ANALISIS NACIONAL

EL RIESGO URUGUAY SUPERO LO RAZONABLE: 8,5%

Son ciertas y atendibles todas las explicaciones que atribuyen tal caída de las cotizaciones de la deuda soberana del país a la asociación mecánica con la brutalidad de las decisiones argentinas, o a la continuidad de la crisis global o a la ignorancia de los grandes inversores del prospecto de emisión de los bonos, o a la pequeñez de emisiones que no ameritan que nadie se ponga a investigar eventuales diferenciales de seguridad a partir de los cuales los grandes fondos decidieran mantener papeles uruguayos en sus portafolios. Todo esto es cierto. Tan cierto como discutible sus efectos concretos sobre la cotización de los bonos. Pero en este mundo nadie le regala nada a nadie y menos en escenarios de pavuras como el actual.

Da la sensación que aún en su pequeñez relativa, Uruguay no está logrando emitir un mensaje contundente respecto a cuáles son en realidad las fortalezas de sus emisiones de deuda. Pérdidas del 50% del capital para los bonos globales largos y nominados en dólares, o del 30% para las series más cortas de UI -si existieran compradores…- son demasiado brutales en su significación como señal y, sobre todo lo son, por un problema estrictamente vinculado a lo que va a pasar en este país si el gobierno y el BCU no tienen instrumentos y discursos más convincentes respecto a fortalezas que no pueden seguir siendo enunciadas simplemente como «Uruguay está bien parado…»

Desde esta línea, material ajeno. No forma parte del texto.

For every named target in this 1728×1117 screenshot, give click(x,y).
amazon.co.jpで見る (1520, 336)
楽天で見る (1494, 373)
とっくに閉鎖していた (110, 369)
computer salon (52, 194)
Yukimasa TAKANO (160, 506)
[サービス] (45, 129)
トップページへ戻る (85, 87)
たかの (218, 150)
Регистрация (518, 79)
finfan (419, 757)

El problema es bien concreto. Con ese tipo de descuento o similares para toda la cadena de bonos y notas de deuda pública, sencillamente, no hay cristiano que se anime o pueda financiar ninguna inversión alternativa en el financiamiento de la producción. Ni en la de terceros ni la de uno mismo. No es preciso que esta tendencia se acentúe en los próximos días, alcanza que se mantenga para que el nerviosismo y las tensiones comiencen a expresarse a nivel económico y social de otra manera. Hay discursos y medidas posibles; alcanza ver los sacrificios que está haciendo el resto de los emergentes en la defensa directa de sus activos principales.